### Exercise instructions
For the material below, return exactly the lines starting at the line containing "トラップトレードランキング (187, 316)" and ending at the line containing "ドル高円安 (17, 2128)", both ends included, and no others.
Top of Source information
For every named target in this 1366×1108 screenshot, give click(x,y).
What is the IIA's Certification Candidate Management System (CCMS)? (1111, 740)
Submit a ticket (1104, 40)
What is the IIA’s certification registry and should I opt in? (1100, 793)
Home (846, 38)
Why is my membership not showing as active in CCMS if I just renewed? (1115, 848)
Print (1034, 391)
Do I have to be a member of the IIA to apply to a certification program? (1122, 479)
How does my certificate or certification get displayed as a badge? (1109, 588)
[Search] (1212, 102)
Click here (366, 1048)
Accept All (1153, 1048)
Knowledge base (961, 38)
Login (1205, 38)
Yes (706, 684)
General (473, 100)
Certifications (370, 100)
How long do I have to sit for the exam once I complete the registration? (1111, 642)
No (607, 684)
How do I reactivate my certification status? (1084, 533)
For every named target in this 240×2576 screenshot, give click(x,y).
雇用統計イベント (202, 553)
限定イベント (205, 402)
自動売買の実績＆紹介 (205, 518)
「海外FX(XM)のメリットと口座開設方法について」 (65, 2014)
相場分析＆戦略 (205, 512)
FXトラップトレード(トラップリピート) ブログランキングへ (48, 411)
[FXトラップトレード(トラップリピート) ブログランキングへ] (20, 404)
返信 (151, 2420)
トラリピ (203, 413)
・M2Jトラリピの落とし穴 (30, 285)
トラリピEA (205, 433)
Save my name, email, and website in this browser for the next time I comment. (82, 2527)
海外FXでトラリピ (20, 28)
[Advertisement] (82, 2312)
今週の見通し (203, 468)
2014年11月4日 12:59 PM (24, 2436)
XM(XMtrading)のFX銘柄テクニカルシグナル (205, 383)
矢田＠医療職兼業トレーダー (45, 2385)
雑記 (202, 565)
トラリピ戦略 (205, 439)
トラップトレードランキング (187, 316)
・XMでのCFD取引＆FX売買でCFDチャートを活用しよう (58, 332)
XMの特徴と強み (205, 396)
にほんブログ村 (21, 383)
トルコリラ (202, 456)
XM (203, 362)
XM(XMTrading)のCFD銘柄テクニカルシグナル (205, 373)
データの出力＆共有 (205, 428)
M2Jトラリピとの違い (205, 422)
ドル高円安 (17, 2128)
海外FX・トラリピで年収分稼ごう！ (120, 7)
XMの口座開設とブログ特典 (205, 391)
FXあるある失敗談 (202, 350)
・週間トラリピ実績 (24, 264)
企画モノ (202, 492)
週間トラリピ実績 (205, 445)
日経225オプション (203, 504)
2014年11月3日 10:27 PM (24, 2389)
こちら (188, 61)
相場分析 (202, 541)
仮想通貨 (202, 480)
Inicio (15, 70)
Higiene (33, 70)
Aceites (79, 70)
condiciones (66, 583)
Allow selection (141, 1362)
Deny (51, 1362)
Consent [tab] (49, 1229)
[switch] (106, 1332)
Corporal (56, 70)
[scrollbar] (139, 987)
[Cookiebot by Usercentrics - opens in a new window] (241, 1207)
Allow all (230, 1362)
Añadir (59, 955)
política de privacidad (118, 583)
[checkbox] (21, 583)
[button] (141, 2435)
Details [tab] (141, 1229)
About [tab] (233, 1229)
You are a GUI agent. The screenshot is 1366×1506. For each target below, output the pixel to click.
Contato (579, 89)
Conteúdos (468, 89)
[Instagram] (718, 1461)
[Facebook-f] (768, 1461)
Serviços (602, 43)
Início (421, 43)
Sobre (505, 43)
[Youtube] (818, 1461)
Bottom of Source information
### Answer to this task
トラップトレードランキング (187, 316)
・XMでのCFD取引＆FX売買でCFDチャートを活用しよう (58, 332)
XMの特徴と強み (205, 396)
にほんブログ村 (21, 383)
トルコリラ (202, 456)
XM (203, 362)
XM(XMTrading)のCFD銘柄テクニカルシグナル (205, 373)
データの出力＆共有 (205, 428)
M2Jトラリピとの違い (205, 422)
ドル高円安 (17, 2128)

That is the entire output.